• **Extrait source**
————

L’Ukraine, pièce maîtresse de la stratégie régionale de Vladimir Poutine

En effet, sous l’égide de Vladimir Poutine, au pouvoir en tant que président ou Premier ministre depuis 2000, la Russie cherche à rétablir son influence sur les territoires autrefois détenus par l’URSS. L’ambition du dirigeant russe est de contrer l’ambition européenne de créer un vaste accord de partenariat avec ces nouveaux Etats, à savoir la Biélorussie, l’Ukraine, la Moldavie, la Géorgie, l’Arménie, l’Azerbaïdjan, voire le Kazakhstan. Les trois pays baltes eux, sont intégrés à part entière à l’Union européenne dès 2004. Dès lors, la question de l’Ukraine, considérée comme le berceau de la civilisation russe, est cruciale. Pour Vladimir Poutine, le pays doit intégrer l’Union douanière mise sur place et à laquelle la Biélorussie, tenue d’une main de fer par Alexandre Loukachenko, et le Kazakhstan ont déjà adhéré. Le but étant également de constituer un mur stratégique face à l’occident et ses normes politiques, économiques et juridiques.

Ioulia Timochenko

Ioulia Timochenko, Premier ministre ukrainienne de janvier à septembre 2005, puis de décembre 2007 à mars 2010. Condamnée à 7 ans de prison pour abus de pouvoir, elle est libérée à la suite de la destitution du président Ianoukovitch en février 2014. En avril, elle est blanchie de son accusation.

En novembre, à quelques heures de la signature de l’accord d’association et de libre-échange avec Bruxelles, Viktor Ianoukovitch fait ainsi machine arrière. L’UE, qui a multiplié les exigences, notamment vis-à-vis de Ioulia Timochenko, a mal perçu la situation ukrainienne et sous-estimé le pouvoir d’influence de Vladimir Poutine sur Viktor Ianoukovitch, dirigeant naturellement plus tourné vers Moscou que l’Europe. La décision du gouvernement ukrainien va néanmoins être terriblement mal reçue par une partie importante de l’opinion, désireuse d’opérer ce tournant vers l’ouest. Les insurgés vont occuper la place de l’Indépendance de Kiev et faire l’objet d’une dure répression de la part du pouvoir. Suffisant pour attiser leur détermination et, in fine, renverser le régime. Le 22 février 2014, Viktor Ianoukovitch prend la fuite pour la Russie.

Profitant du chaos institutionnel qui en découle, la Russie favorise le soulèvement de la Crimée face au gouvernement provisoire ukrainien pro-européen. Le 16 mars, un référendum ne respectant pas les règles internationales en la matière est organisé, décidant à une écrasante majorité la sécession de la région et son rattachement à la Russie. Une véritable annexion naturellement dénoncée par Kiev ainsi que les pays occidentaux, Union européenne et Etats-Unis en tête, mais sans effet sur le gouvernement russe en dépit de la multiplication des sanctions économiques. Pour limiter le pouvoir de rétorsion occidental, le Kremlin peut notamment s’appuyer sur les divisions des 28 Etats membres de l’UE, certains ayant d’importants liens énergétiques avec la Russie.

————

Entrées pour repérer du texte et des éléments

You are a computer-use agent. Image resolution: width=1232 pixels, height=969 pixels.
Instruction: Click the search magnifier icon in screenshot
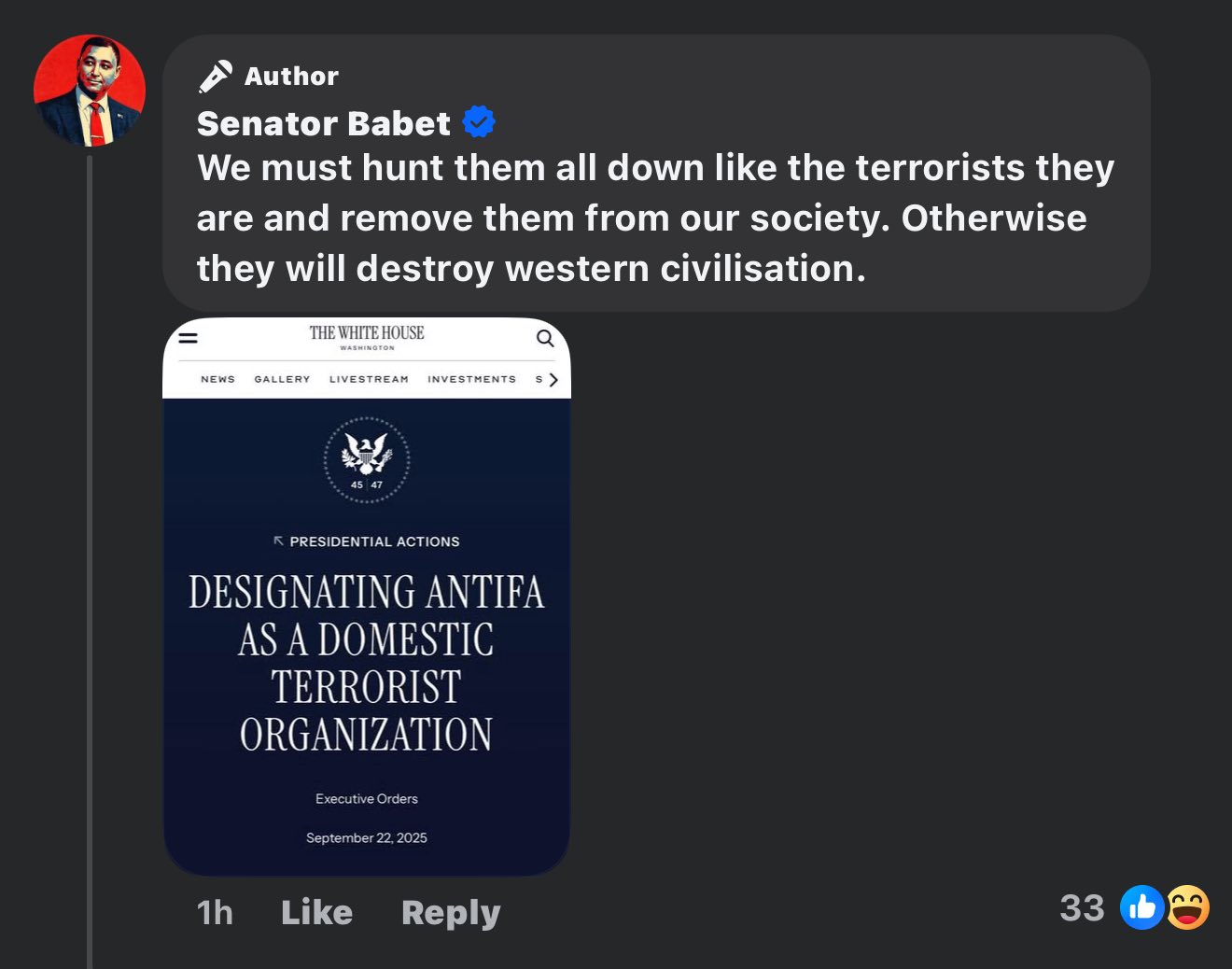[x=545, y=338]
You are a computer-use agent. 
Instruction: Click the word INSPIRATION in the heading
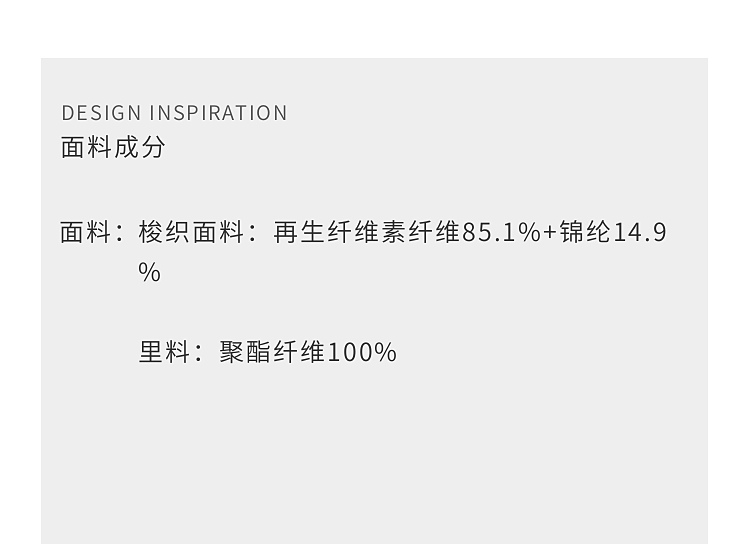click(219, 113)
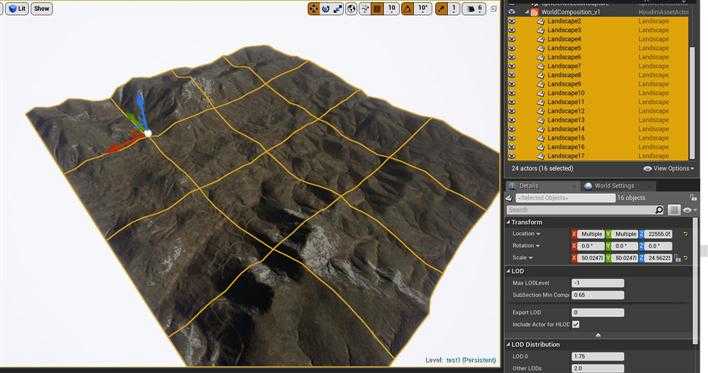Select the scale gizmo tool
The height and width of the screenshot is (373, 708).
coord(338,8)
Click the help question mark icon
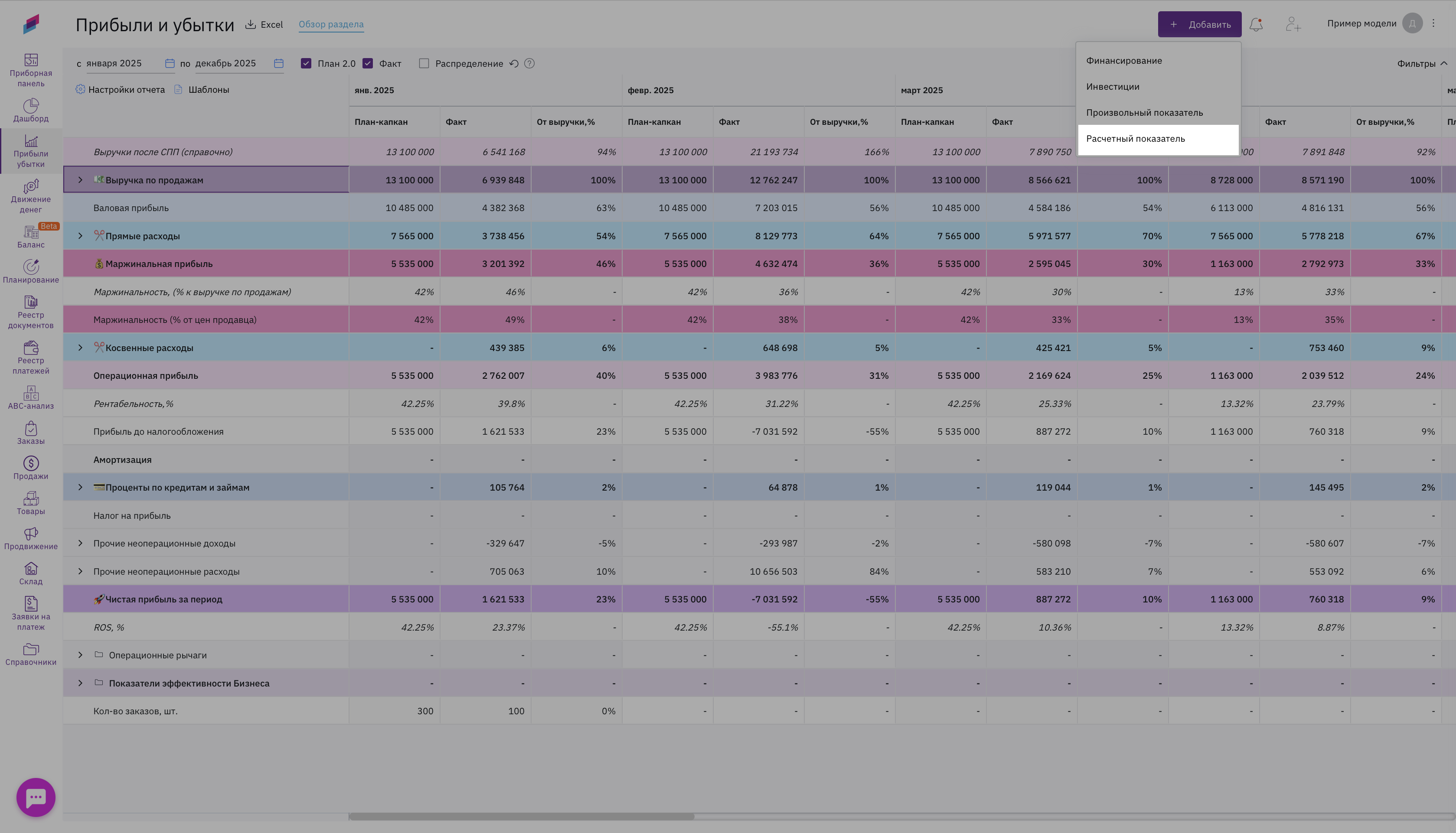This screenshot has height=833, width=1456. (x=529, y=64)
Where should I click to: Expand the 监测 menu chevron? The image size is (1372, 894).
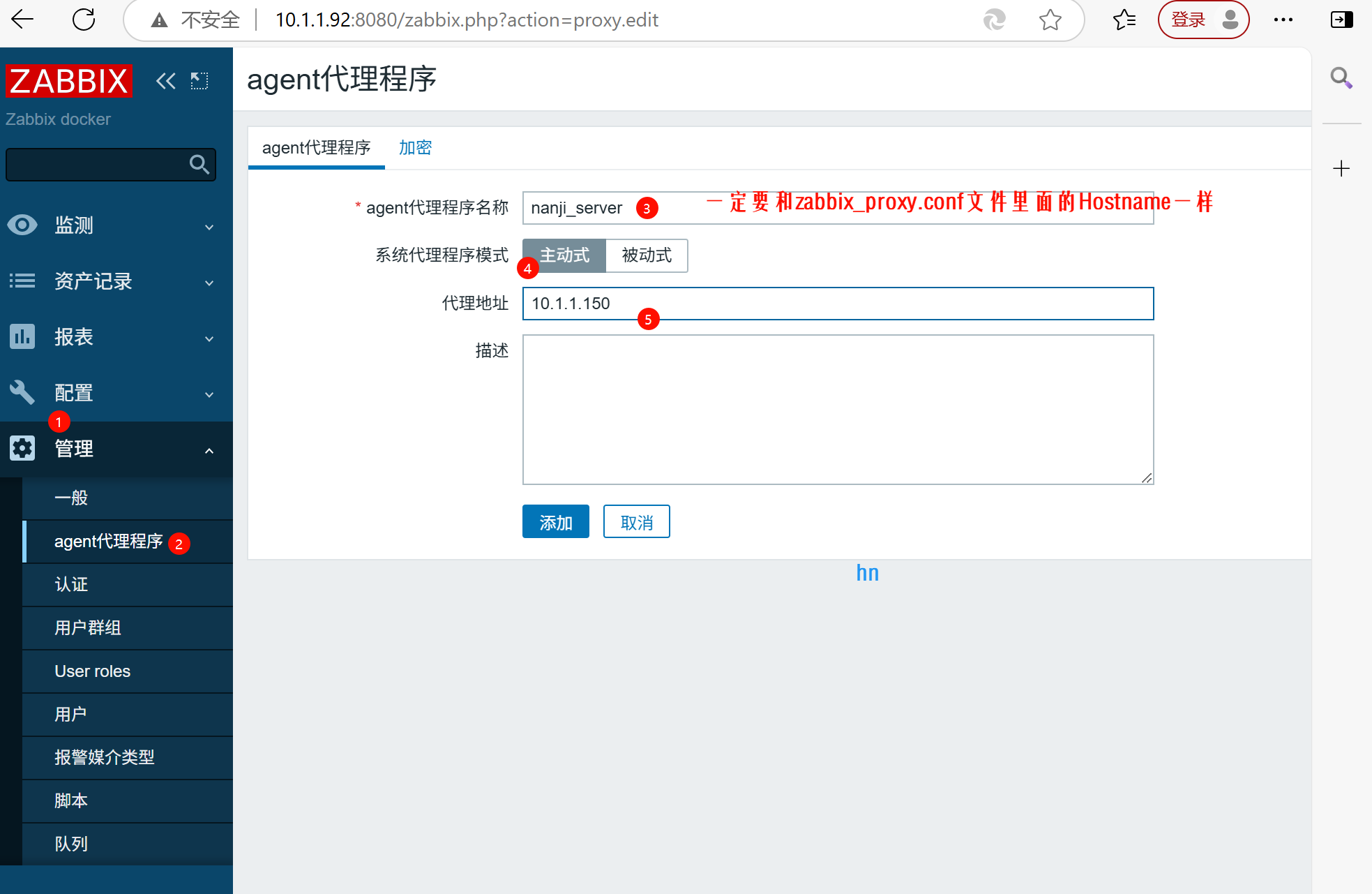tap(209, 227)
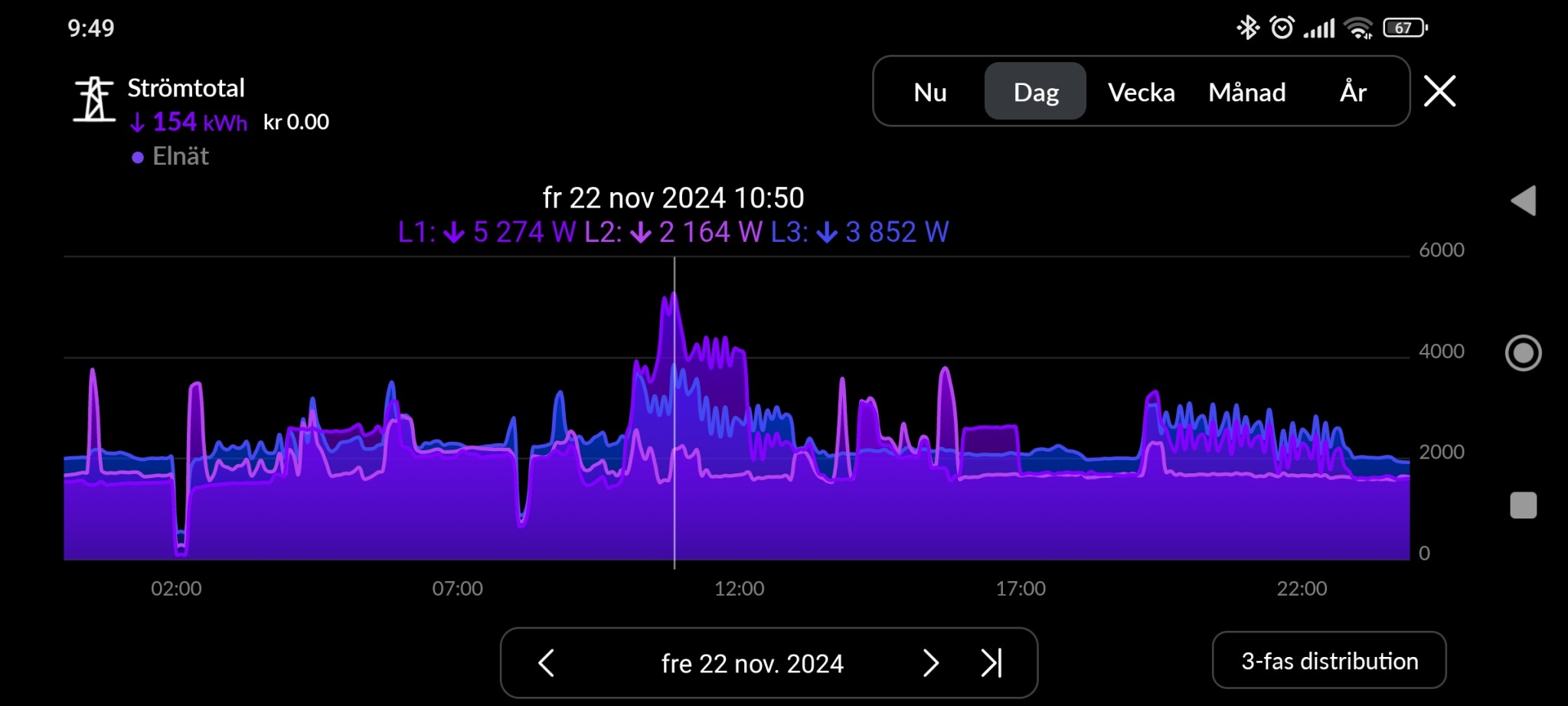Switch to the Månad tab

coord(1246,93)
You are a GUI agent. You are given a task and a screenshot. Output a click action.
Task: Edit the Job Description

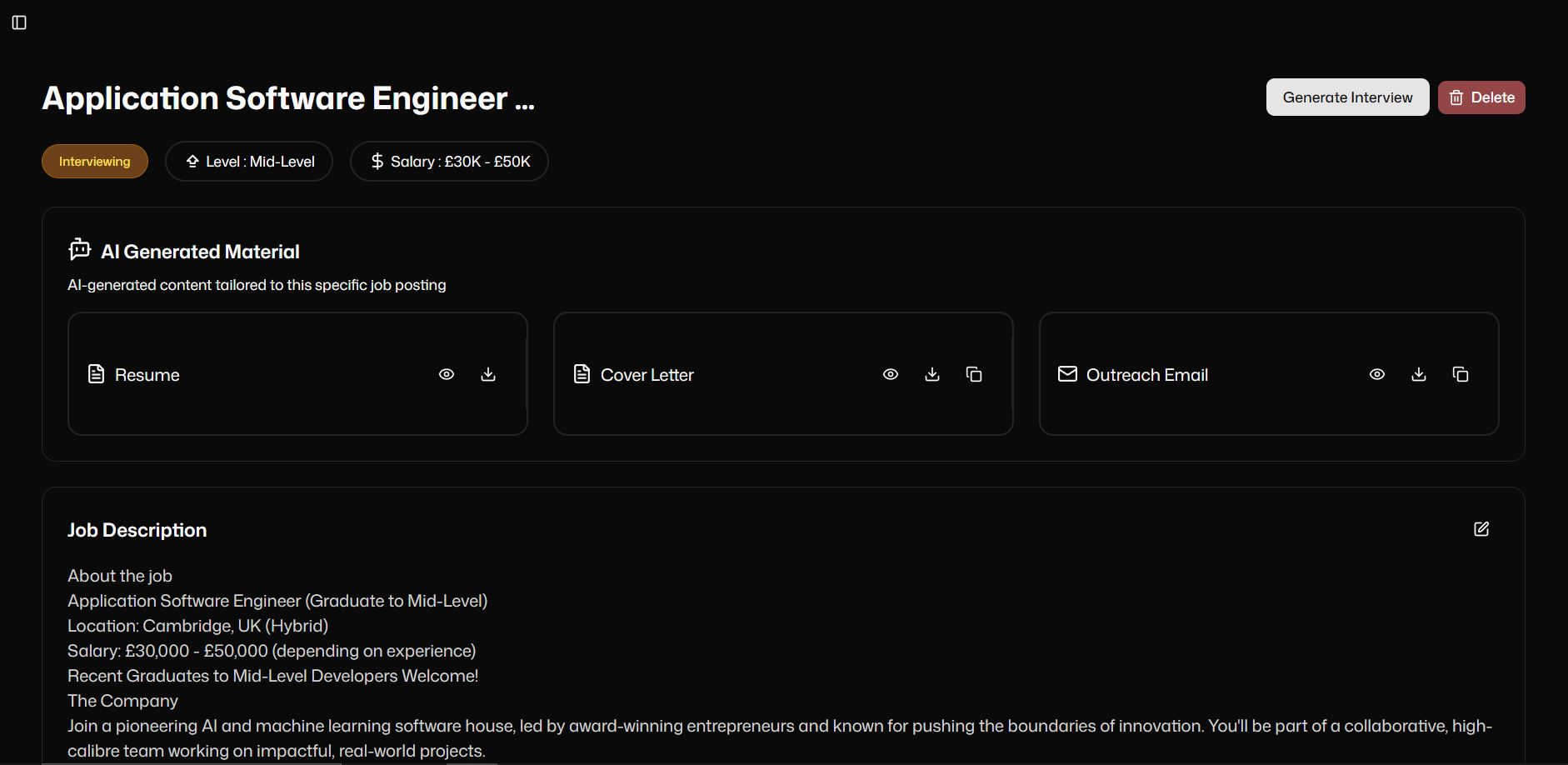tap(1481, 528)
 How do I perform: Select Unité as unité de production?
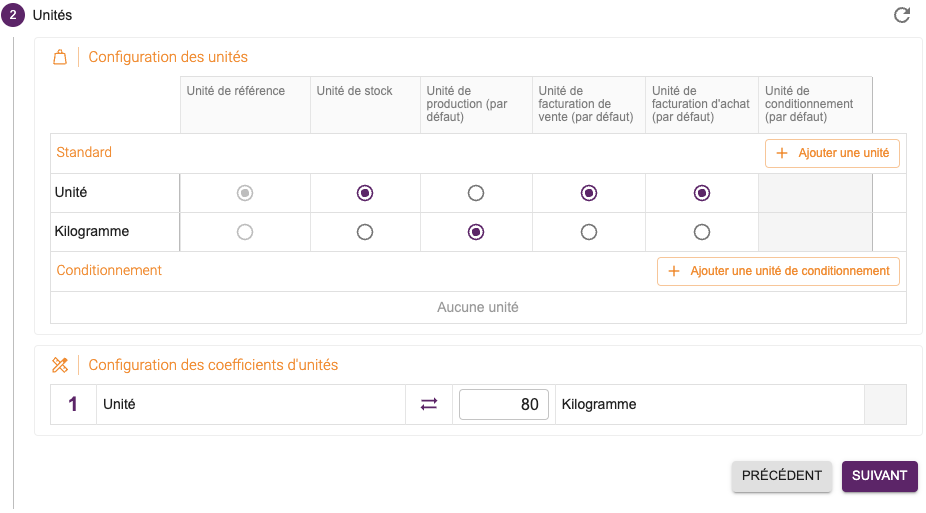coord(475,193)
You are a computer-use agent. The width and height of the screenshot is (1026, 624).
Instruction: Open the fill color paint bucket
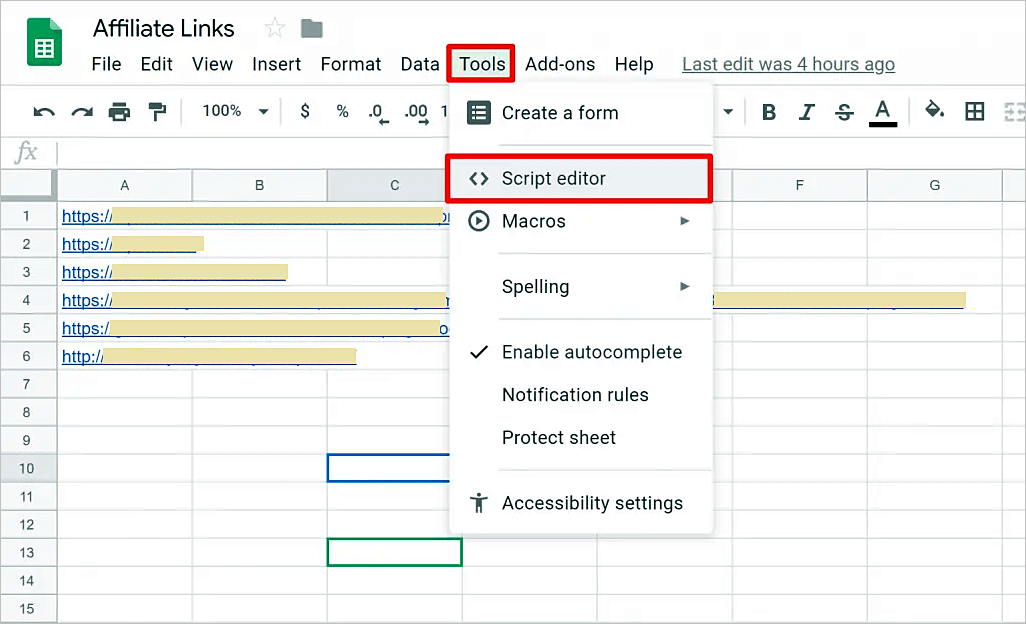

————

Selon l'extrait sur l'Ukraine, à quelle date Viktor Ianoukovitch prend-il la fuite pour la Russie ? Répondez en une phrase, s'il vous plaît.

• **La réponse**
Viktor Ianoukovitch prend la fuite pour la Russie le 22 février 2014.